Teologi tentang Inkulturasi sebagi teologi pembebasan. Gereja Barat dan badan misi ikut
dalam pembangunan ini. Namun keseluruhan proyek didasarkan pada asumsi yang keliru: ada
tanggapan bahwa apa yang baik untuk Barat juga baik untuk Dunia Ketiga. Proyek ini gagal
karena masalah kemiskinan tidak dapat teratasi kalau hanya mengandalkan keahlian teknologi
Barat. Oleh karena itu, di Amerika Latin dalam sosial-politik, pembangunan digantikan oleh
revolusi, secara gerejawi dan teologis oleh teologi pembebasan. Dunia Ketiga harus merebut
masa depan mereka (kaum miskin) dan membebaskan diri mereka melalui revolusi.

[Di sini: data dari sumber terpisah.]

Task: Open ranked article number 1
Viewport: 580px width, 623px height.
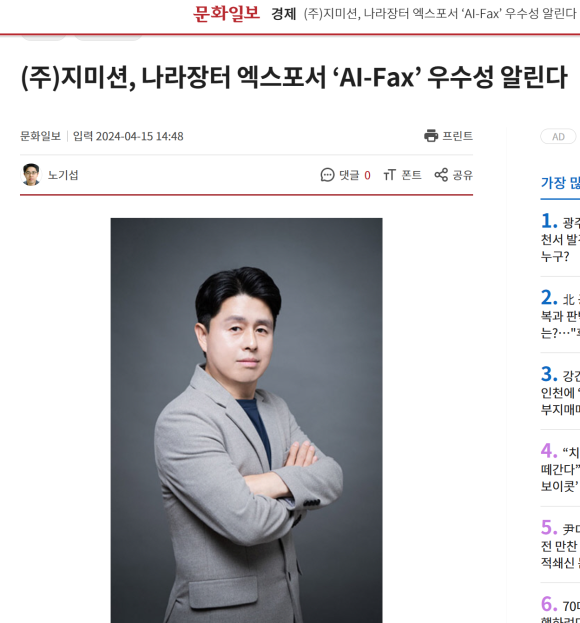Action: coord(561,238)
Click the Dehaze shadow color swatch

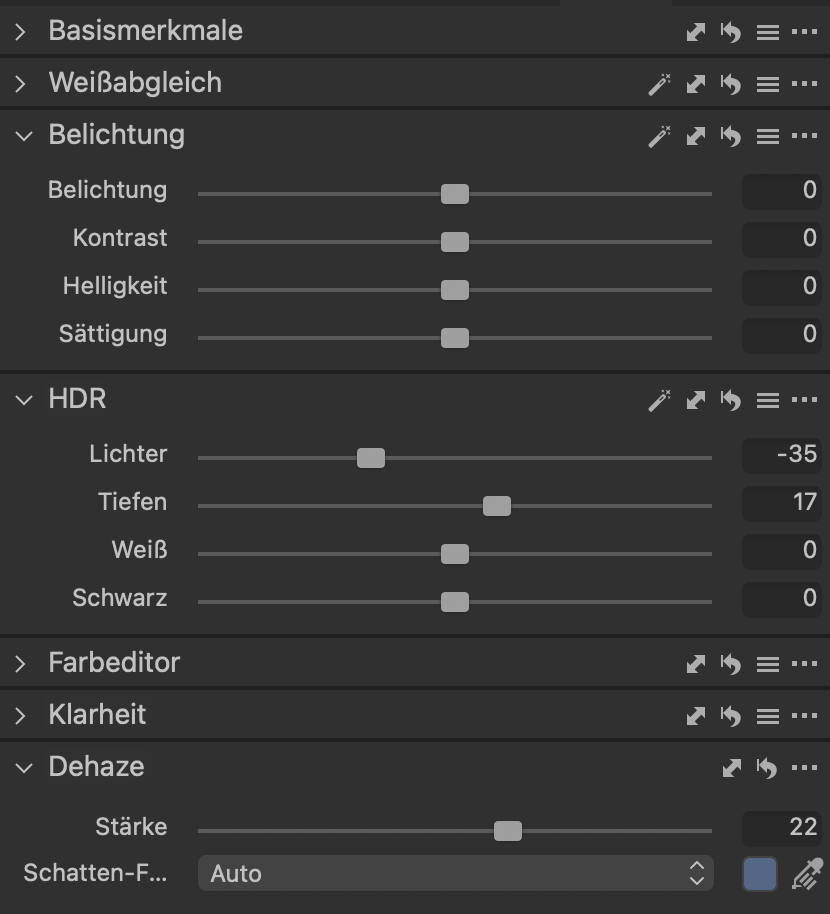(760, 874)
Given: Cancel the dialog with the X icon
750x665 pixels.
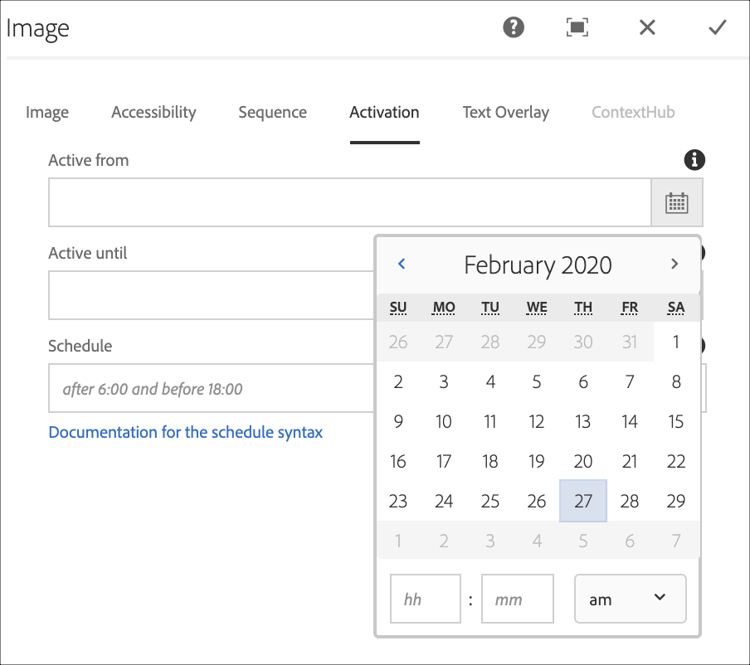Looking at the screenshot, I should pyautogui.click(x=647, y=27).
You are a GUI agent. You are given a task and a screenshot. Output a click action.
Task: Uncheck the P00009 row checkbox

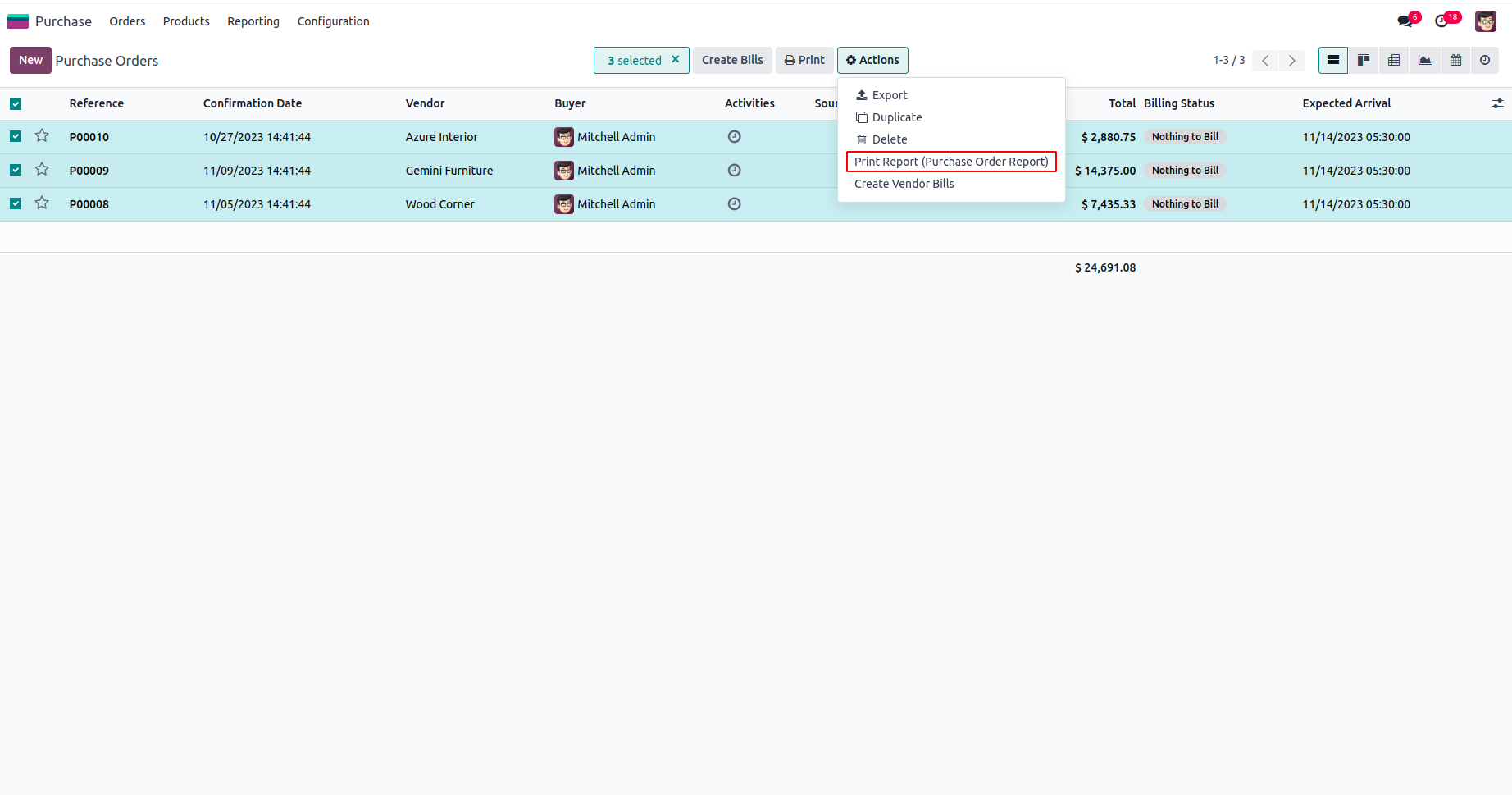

Gereja menunjukkan solidaritas dengan kaum miskin. Kaum miskin bukanlah sekadar obyek
misi, melainkan kaum miskin merupakan agen-agen dalam pengembangan misi pembebasan.
Dalam teologi pembebasan telah menolong gereja untuk menemukan kembali iman terhadap
Allah. Allah yang tidak ada yang sama dengan diri-Nya. Allah melibatkan diri-Nya di dalam
sejarah sebagai Allah kebenaran dan keadilan yang membela perjuangan kaum miskin yang
lemah dan tertindas (bnd. Ul. 4:32, Mzm 82). Hal ini dapat memberikan pemahaman untuk
menguatkan yang lemah sekaligus memahami bahwa kaum miskin adalah yang pertama,
meskipun bukan satu-satunya, yang kepadanya perhatian Allah ditujukan. Hal ini berlaku
terhadap kaum miskin dan mereka yang dianggap rendah.

Teologi kontekstual dan pembebasan sering dituduh telah menyerahkan Injil Kristen pada
ideologi Marxis. Dengan demikian, Allah benar-benar memperhatikan umatNya yang mengalami
penidasan, yang membutuhkan pertolongan. Teologi pembebasan bukan suatu teologi baru
melainkan suatu tahap baru dalam berteologi dan dengan demikian mempunyai kesinambungan
dan keterputusan dangan usaha berteologi dari zaman sebelumnya.